● **Actions to take**:
(1) Decide whether each statement agrees with the review of Lygia Clark's retrospective, answering yes or no and quoting the words of the review that decide it: (a) the exhibition presents more than 300 works made between 1948 and 1988; (b) Bas Jan Ader attempted to cross the Pacific in a small sailboat; (c) Clark's hometown was Belo Horizonte.
(2) Write out the stretch of the review of Lygia Clark's retrospective from "The Museum of" through "last romantic fantasy.".

● **Supplied text**:
* * *
The Museum of Modern Art // May 10-August 24
Modern Painters, September 2014
Forget the readymade: Anything can be art. It needn’t even be a thing. Ephemeral documentation, written instructions, and even telepathic events are all accepted under the notion that art is willed into existence by its creator’s intention, given value by our markets, hallowed by our cultural institutions. Under these Duchampian conditions, utter withdrawal remains art’s last romantic fantasy.
Only a few works have managed to escape art’s boundaries and stay relevant to its discourse—Bas Jan Ader’s In Search of the Miraculous, his fatal attempt to cross the Atlantic in a small sailboat in 1975; Lee Lozano’s eviscerating General Strike Piece score, which mandated that she gradually retreat from the art world in 1969. “The Abandonment of Art,” the title of Lygia Clark’s first North American retrospective, claims the Brazilian artist within this radical lineage of refusal. No doubt her late works fit this definition. The stickier question is methodological: How to frame object abandonment, or at the very least, ambivalence, in the very museum that defined modernist formalism?
The short answer is, through reinforcing a kind of modernist formalism. Sociopolitical exegesis is relegated to the excellent catalogue; the show’s focus remains on objects—more than 300 works made between 1948 and 1988, when the artist died at age 67. It begins with paintings Clark made in her hometown of Belo Horizonte, where she studied with modernist architect Boberto Burle Marx. These include architectural maquettes and geometric abstractions that riff on Mondrian. In the mid 1950s she developed the concept of the “organic line” as a fracture of space. The notion enters her work as a compositional technique in the Suprematist-influenced “Quebra da moldura” (Breaking the frame) series, extending painted motifs past the picture plane to the frame itself. The puzzle-like “Planos em superfície modulada” (Planes in modulated surface) of the late ’50s, all wood pieces fitted together, anticipate her move to monochrome painting and her next phase of sculpture.
* * *
● **Information shown**:
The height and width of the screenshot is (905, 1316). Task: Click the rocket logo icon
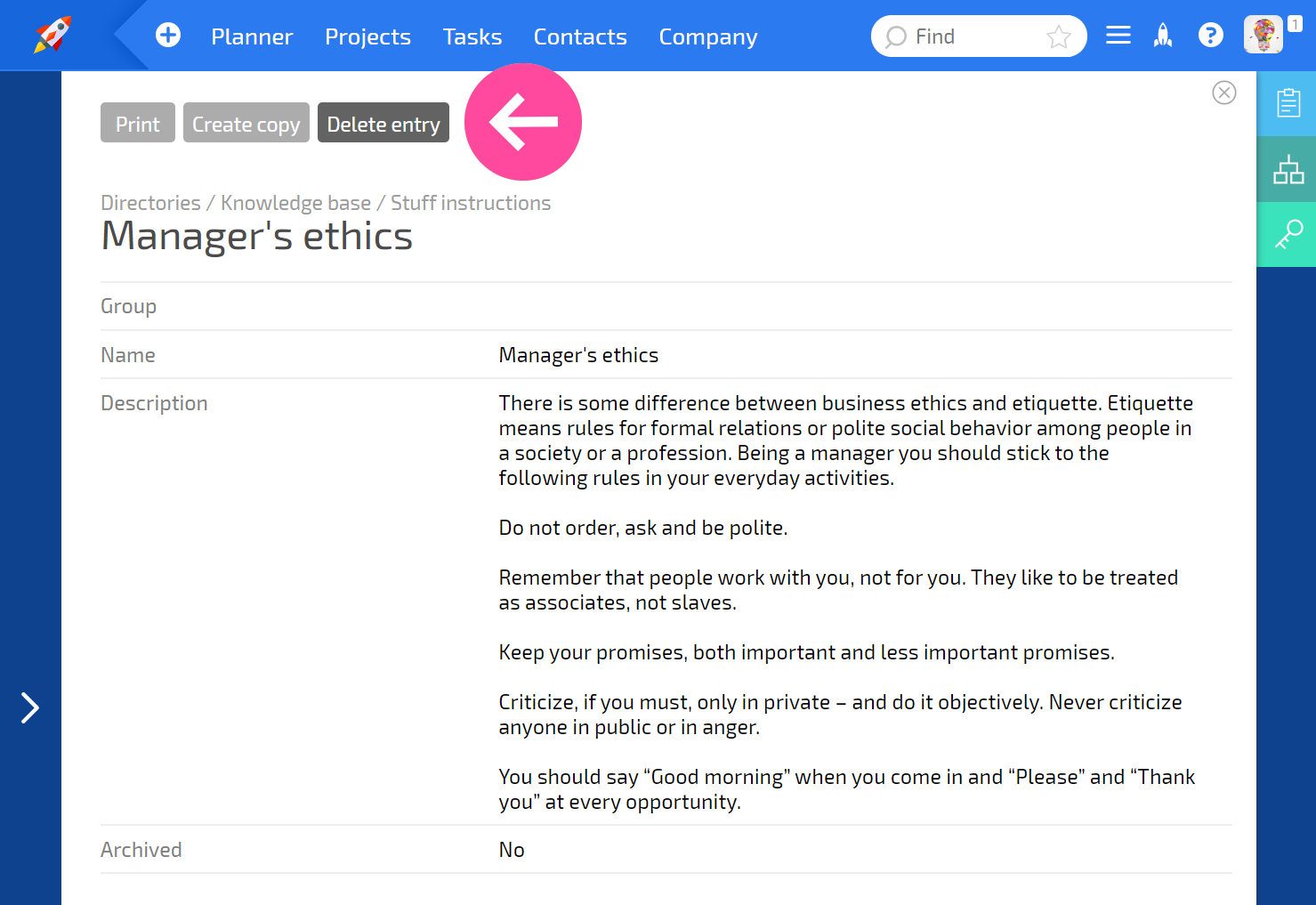[x=52, y=36]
* * *
● **Task-by-task outputs**:
(1)
(a) Yes: "more than 300 works made between 1948 and 1988"
(b) No: "his fatal attempt to cross the Atlantic in a small sailboat in 1975"
(c) Yes: "paintings Clark made in her hometown of Belo Horizonte"

(2)
The Museum of Modern Art // May 10-August 24
Modern Painters, September 2014
Forget the readymade: Anything can be art. It needn’t even be a thing. Ephemeral documentation, written instructions, and even telepathic events are all accepted under the notion that art is willed into existence by its creator’s intention, given value by our markets, hallowed by our cultural institutions. Under these Duchampian conditions, utter withdrawal remains art’s last romantic fantasy.